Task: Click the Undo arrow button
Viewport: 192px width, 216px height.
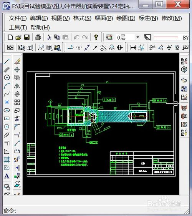Action: [76, 37]
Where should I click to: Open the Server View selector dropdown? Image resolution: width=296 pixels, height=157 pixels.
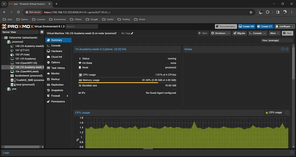(20, 32)
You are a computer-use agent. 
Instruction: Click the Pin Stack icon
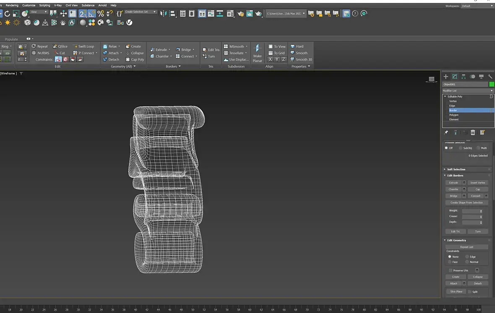(x=446, y=132)
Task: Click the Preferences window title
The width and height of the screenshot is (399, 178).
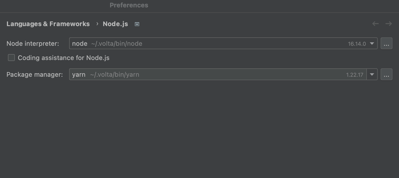Action: click(x=129, y=5)
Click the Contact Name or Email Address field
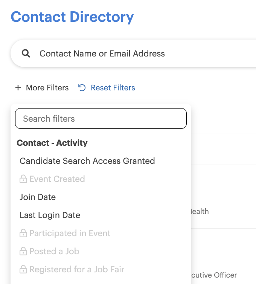Screen dimensions: 256x284 coord(133,53)
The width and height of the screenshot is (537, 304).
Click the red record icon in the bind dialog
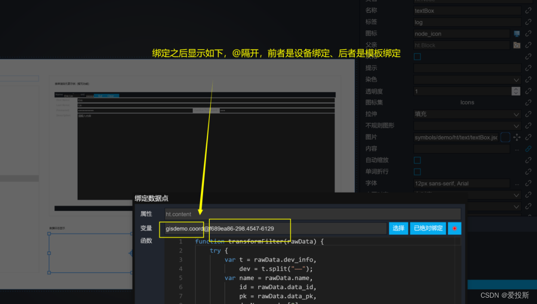click(454, 228)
==========
> [YOUR GOAL]
Write out, word for word, the lines from the start of the data through the one holding "Task: Click the Preferences window title". Omit pictures.

> [OUTPUT OF THE TASK]
Task: Click the Undo arrow button
Viewport: 192px width, 216px height.
Action: [76, 37]
Where should I click to: Open the Server View selector dropdown? Image resolution: width=296 pixels, height=157 pixels.
(20, 32)
You are a computer-use agent. 
Instruction: Click the Pin Stack icon
(x=446, y=132)
Task: Click the Preferences window title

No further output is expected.